3 And he shall present of the sacrifice of peace-offering an offering by fire to Jehovah; the fat that covereth the inwards, and all the fat that is on the inwards,
Van dit vredeoffer moet hij het vet, dat de ingewanden bedekt, als een vuuroffer aan Jahweh opdragen; bovendien al het vet, dat aan de ingewanden vastzit;
4 and the two kidneys, and the fat that is on them, which is by the flanks, and the net above the liver which he shall take away as far as the kidneys;
de beide nieren met het vet, dat daaromheen in de lenden zit, en de kwab aan de lever, die hij met de nieren moet wegnemen.
5 and Aaron's sons shall burn it on the altar upon the burnt-offering which [lieth] on the wood that is upon the fire: [it is] an offering by fire to Jehovah of a sweet odour.
De zonen van Aäron moeten het op het altaar tegelijk met het brandoffer, dat op het hout boven het vuur ligt, als een welriekend vuuroffer voor Jahweh in rook doen opgaan.
6 And if his offering for a sacrifice of peace-offering to Jehovah be of small cattle, male or female, he shall present it without blemish.
Wanneer iemand als vredeoffer een stuk kleinvee aan Jahweh wil opdragen, moet hij een gaaf mannetje of wijfje offeren.
7 If he present a sheep for his offering, then shall he present it before Jehovah,
Wanneer hij een lam als offergave wil opdragen, moet hij het voor het aanschijn van Jahweh brengen,
8 and shall lay his hand on the head of his offering, and slaughter it before the tent of meeting; and Aaron's sons shall sprinkle the blood thereof upon the altar round about.
zijn hand op de kop van zijn offerdier leggen, en het voor de openbaringstent slachten; en de zonen van Aäron moeten het altaar aan alle kanten met het bloed besprenkelen.

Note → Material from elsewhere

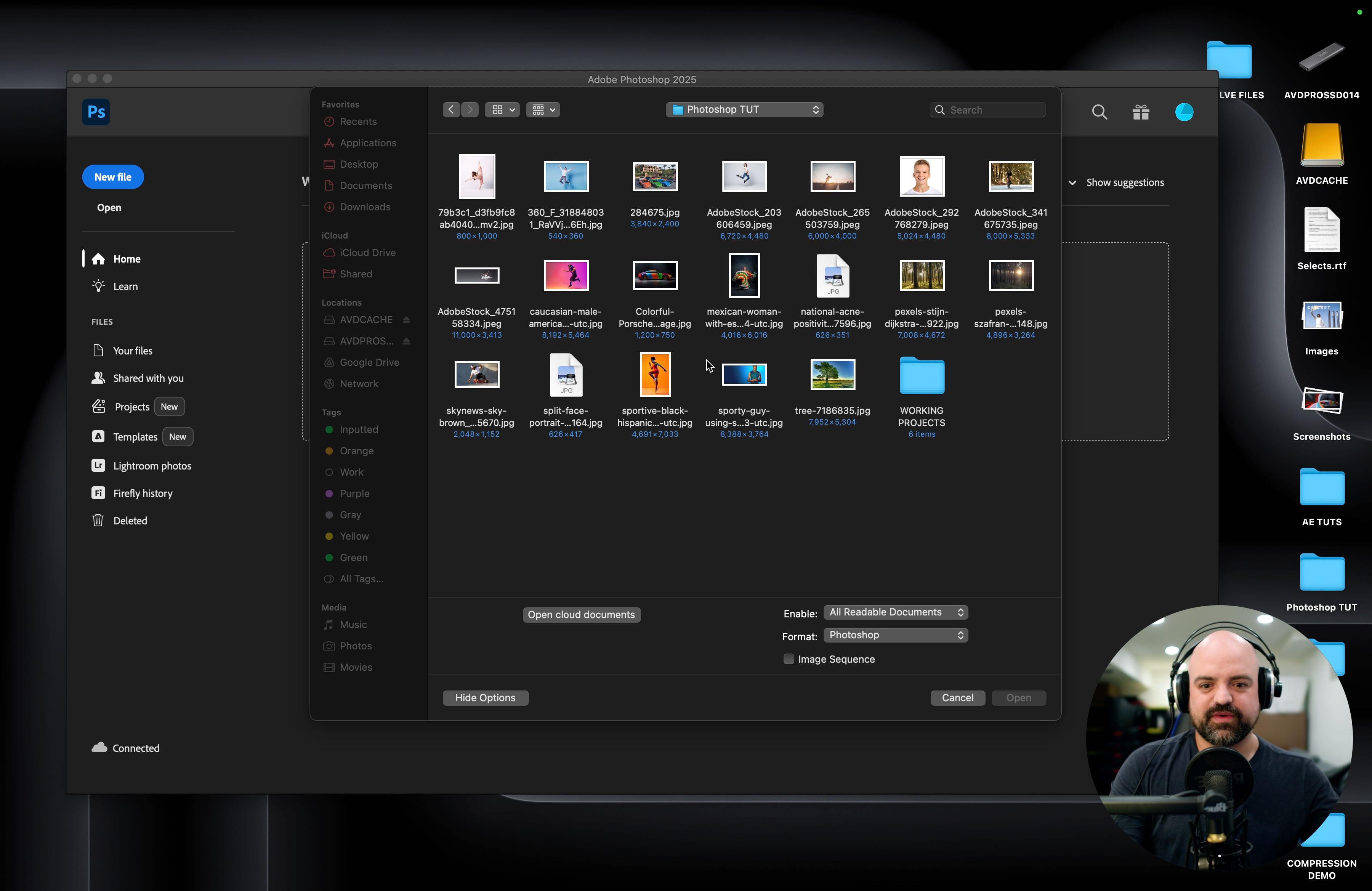Open the Deleted trash section
Screen dimensions: 1372x891
(x=130, y=521)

9 And he shall present of the sacrifice of peace-offering an offering by fire to Jehovah; the fat thereof, the whole fat tail, which he shall take off close by the backbone, and the fat that covereth the inwards, and all the fat that is on the inwards,
Van dit vredeoffer moet hij het vet als een vuuroffer aan Jahweh opdragen: al het staartvet, dat hij dicht bij het staartbeen moet afsnijden; het vet, dat de ingewanden bedekt, met al het vet, dat aan de ingewanden vastzit,
10 and the two kidneys, and the fat that is on them, which is by the flanks, and the net above the liver which he shall take away as far as the kidneys;
de beide nieren met het vet, dat daaromheen in de lenden zit, en de kwab aan de lever, die hij met de nieren moet wegnemen.

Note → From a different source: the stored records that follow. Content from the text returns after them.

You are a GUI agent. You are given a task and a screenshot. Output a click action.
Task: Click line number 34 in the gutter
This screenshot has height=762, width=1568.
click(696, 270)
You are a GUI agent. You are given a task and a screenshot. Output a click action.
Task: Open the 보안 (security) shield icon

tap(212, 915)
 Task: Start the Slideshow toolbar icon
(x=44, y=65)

11 and the priest shall burn it on the altar: [it is] the food of the offering by fire to Jehovah.
De priester moet het op het altaar als een vuurofferspijs voor Jahweh in rook doen opgaan.
12 And if his offering be a goat, then he shall present it before Jehovah.

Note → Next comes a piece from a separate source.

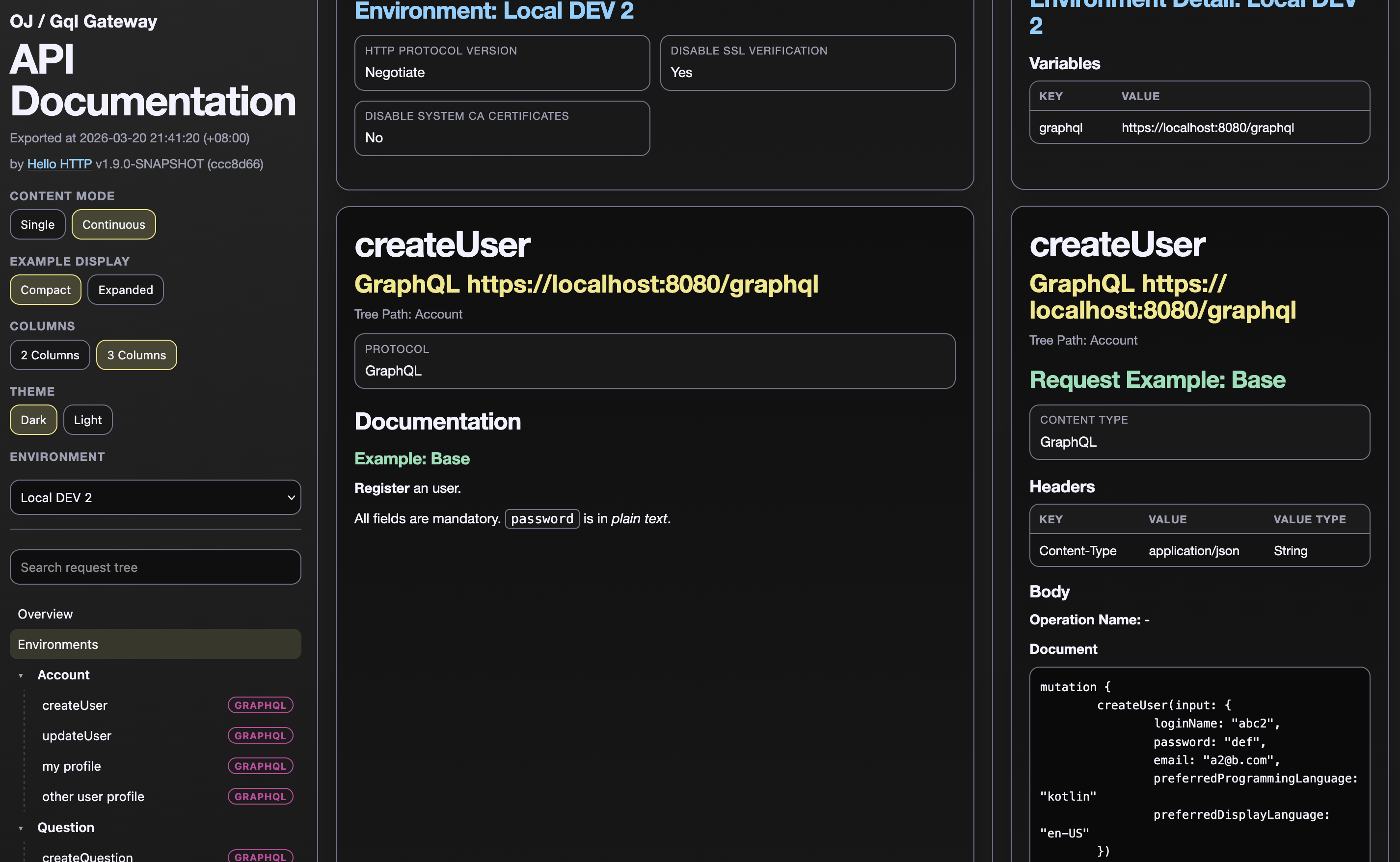Enable Expanded example display
1400x862 pixels.
(x=125, y=290)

Wanneer hij echter een geit wil offeren, dan moet hij ze voor het aanschijn van Jahweh brengen,
13 And he shall lay his hand on the head of it, and slaughter it before the tent of meeting; and the sons of Aaron shall sprinkle the blood thereof on the altar round about.
zijn hand op haar kop leggen, en ze voor de openbaringstent slachten; en de zonen van Aäron moeten het altaar aan alle kanten met haar bloed besprenkelen.
14 And he shall present thereof his offering, an offering by fire to Jehovah; the fat that covereth the inwards and all the fat that is on the inwards,
Als zijn offergave moet hij daarvan, als een vuuroffer aan Jahweh, het vet opdragen, dat de ingewanden bedekt; bovendien al het vet, dat aan de ingewanden vastzit;
15 and the two kidneys, and the fat that is on them, which is by the flanks, and the net above the liver which he shall take away as far as the kidneys;
de beide nieren met het vet, dat daaromheen in de lenden zit, en de kwab aan de lever, die hij met de nieren moet wegnemen.
16 and the priest shall burn them on the altar: [it is] the food of the offering by fire for a sweet odour. All the fat [shall be] Jehovah's.
De priester moet dat op het altaar in rook doen opgaan als een welriekende vuurofferspijs; al het vet is voor Jahweh.
17 [It is] an everlasting statute for your generations throughout all your dwellings: no fat and no blood shall ye eat.
Dit is een altijd geldende wet voor al uw geslachten, overal waar ge woont: nooit moogt ge vet of bloed nuttigen.